Langage menaçant et offensant lors de l’appel téléphonique aux parents de Mme J. K.

[77] L’énoncé détaillé 35 stipule qu’après le départ de la police de la résidence familiale, le gendarme Prihar a appelé M. A. S et Mme P. D., les parents de Mme J. K., qui résident au Royaume-Uni. Bien qu’ils aient tous les deux supposément pris part à l’appel téléphonique, M. A. S et Mme P. D. n’ont pas témoigné à ce sujet.
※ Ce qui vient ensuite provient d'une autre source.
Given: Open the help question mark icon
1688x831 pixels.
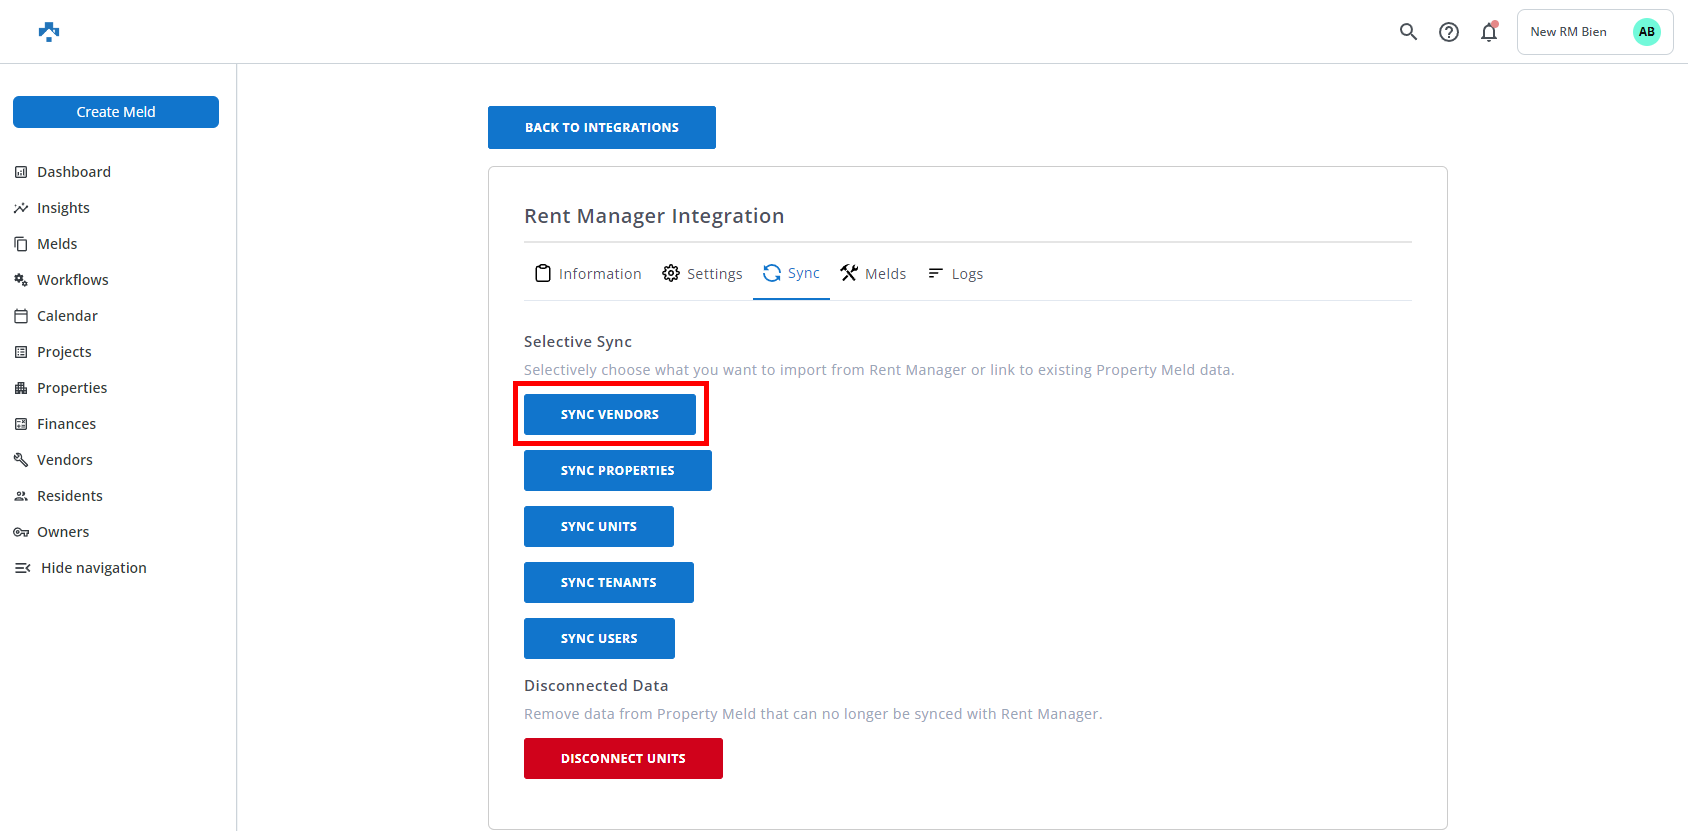Looking at the screenshot, I should coord(1448,32).
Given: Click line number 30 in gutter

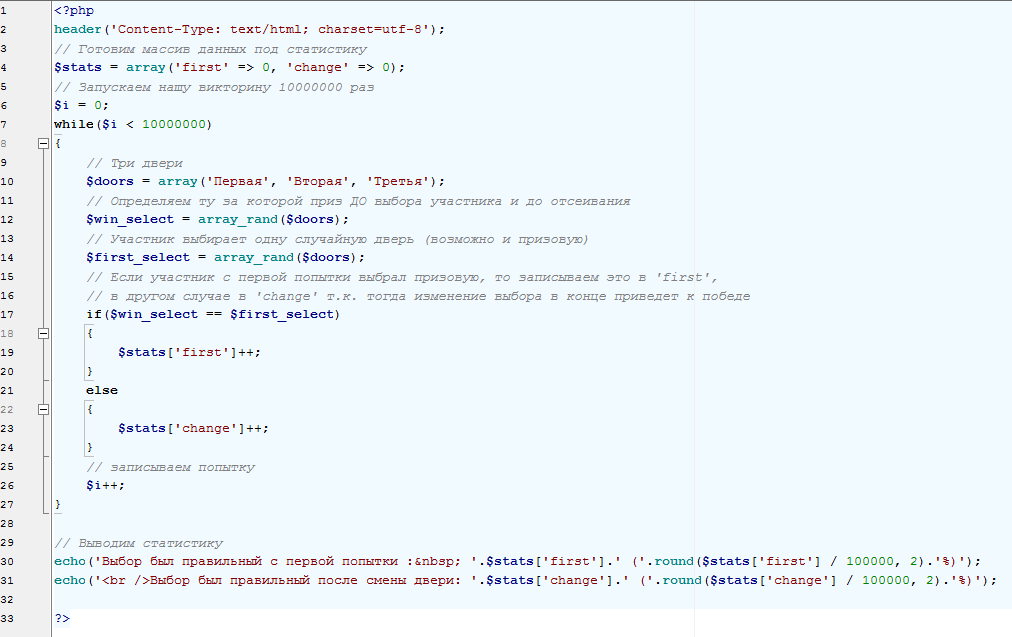Looking at the screenshot, I should (7, 561).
[78] L’énoncé détaillé 38 stipule que Mme A .K. J. était présente lors de l’appel téléphonique et qu’elle a entendu ce qui s’est dit pendant ce dernier. Mme A .K. J. était la seule témoin de l’autorité disciplinaire. Mme A .K. J. soutient qu’elle était présente lors de l’appel téléphonique et qu’elle a entendu une grande partie de ce qui s’est dit lors de ce dernier. Depuis sa réponse aux allégations jusqu’aux observations de sa représentante à l’égard de l’allégation, le gendarme Prihar a maintenu que : Mme A .K. J. n’était pas présente chez ses parents lors de l’appel téléphonique; elle n’était pas au téléphone pendant l’appel; elle n’a pas entendu ce qui s’est dit lors de l’appel. Ma conclusion sur cet aspect de la cause revêt une grande importance, parce que si je conclus que Mme A .K. J. n’était pas présente lors de l’appel téléphonique comme le suggère le gendarme Prihar, il ne me reste plus que la preuve apportée par le gendarme Prihar relativement à ce qui s’est dit lors de cet appel.

[79] Le gendarme Prihar fonde son affirmation voulant que Mme A .K. J. n’était pas présente lors de l’appel téléphonique sur deux motifs. Premièrement, elle n’a pas signifié sa présence au téléphone lors de l’appel. Deuxièmement, à un certain moment après l’appel téléphonique, Mme A .K. J. l’a menacé en lui disant qu’elle avait enregistré l’appel téléphonique, mais elle n’a pas produit cet enregistrement.

[80] En ce qui concerne le fait que Mme A .K. J. n’a pas indiqué sa présence lors de l’appel, elle a déclaré ne pas avoir été présente pour la durée entière de l’appel. Il était très tôt le matin. M. A. S. était déjà levé. M. A. S. et Mme P. D. se lèvent entre 3 h et 4 h chaque matin pour méditer. Elle dormait dans une chambre à l’étage supérieur. Des voix fortes l’ont réveillée, et non l’appel téléphonique. Elle est restée allongée dans son lit pendant quelques minutes avant de réaliser que le gendarme Prihar avait téléphoné. C’est quelque chose qu’il faisait souvent. La voix forte était celle de son père agité qui parlait avec le gendarme Prihar au téléphone dans la salle de séjour à l’étage inférieur de la maison, laquelle, semble-t-il, n’est pas très grande. Elle est descendue et a écouté le reste de l’appel téléphonique que l’on pouvait entendre sur le haut-parleur du téléphone. Elle a encouragé ses parents à ne rien dire et à laisser le gendarme Prihar dire ce qu’il voulait. Elle leur a donné ce conseil en grande partie parce qu’elle avait déterminé que le gendarme Prihar était intoxiqué.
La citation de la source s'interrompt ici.